First let's declare some values. In Integer is unbounded (or endless) integer value which does not depend on your computer's architecture so never overflows. The first line is a signature (`::` is a delimiter between a name and a type). The second line is a body.

>>> i + i == 84
True

ii :: Int Source #

An Int represents an integer which size respects your computer's architecture. Might overflow.

c :: Char Source #

A single character

s :: String Source #

A String (technically, a list of Chars)

b :: Bool Source #

A Boolean, might be True or False

f :: Integer -> Bool Source #

So, let's assume we know how to declare values, but what about functions?

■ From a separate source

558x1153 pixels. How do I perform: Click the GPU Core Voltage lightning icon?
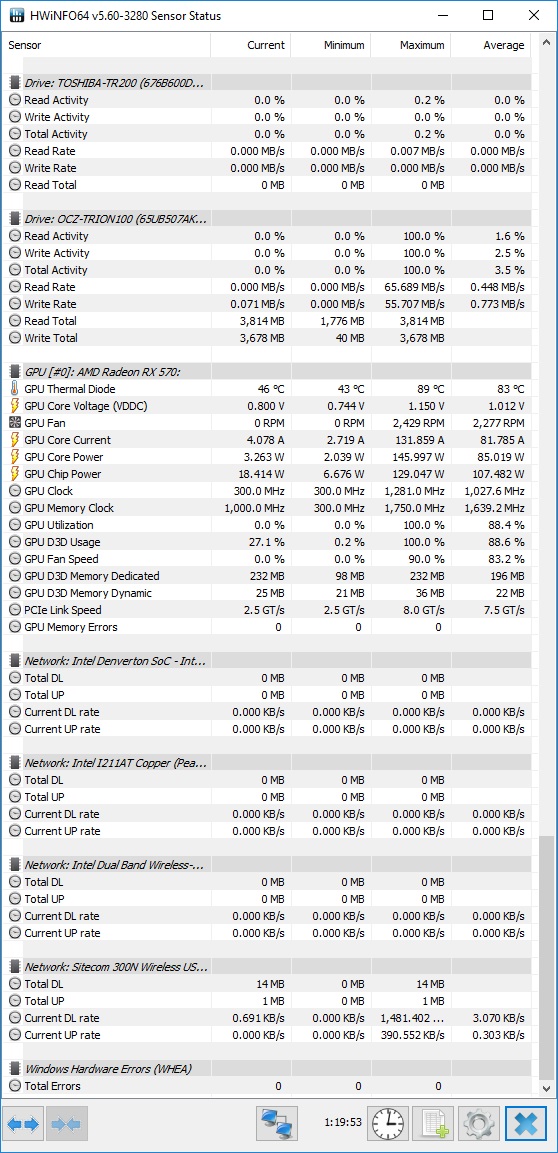(x=15, y=406)
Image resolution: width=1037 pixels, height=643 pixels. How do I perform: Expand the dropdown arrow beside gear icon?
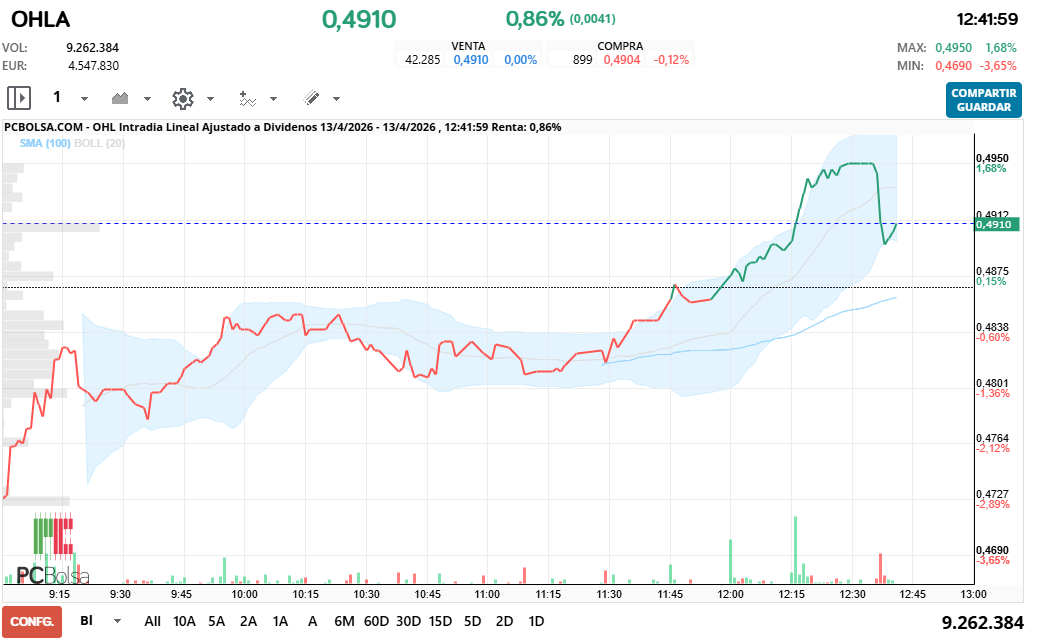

Functions and values are declared in a similar way, here we have a function which takes an Integer as a parameter and returns a Bool.

Values are functions which do not take any arguments!

>>> f 23
True
>>> f 19
False

add :: Integer -> Integer -> Integer Source #

This is a bit more sophisticated case: function takes two arguments.

>>> add 20 22
42

But what is we pass less arguments than needed? You get a function as a result!

>>> :t add 20
add 20 :: Integer -> Integer
>>> :t add
add :: Integer -> Integer -> Integer

This technique is called Currying

il :: [Integer] Source #

Another built-in type: a list. It has a special syntax

cl :: [Char] Source #

And, as it was mentioned a bit earlier, a String is a list of Chars.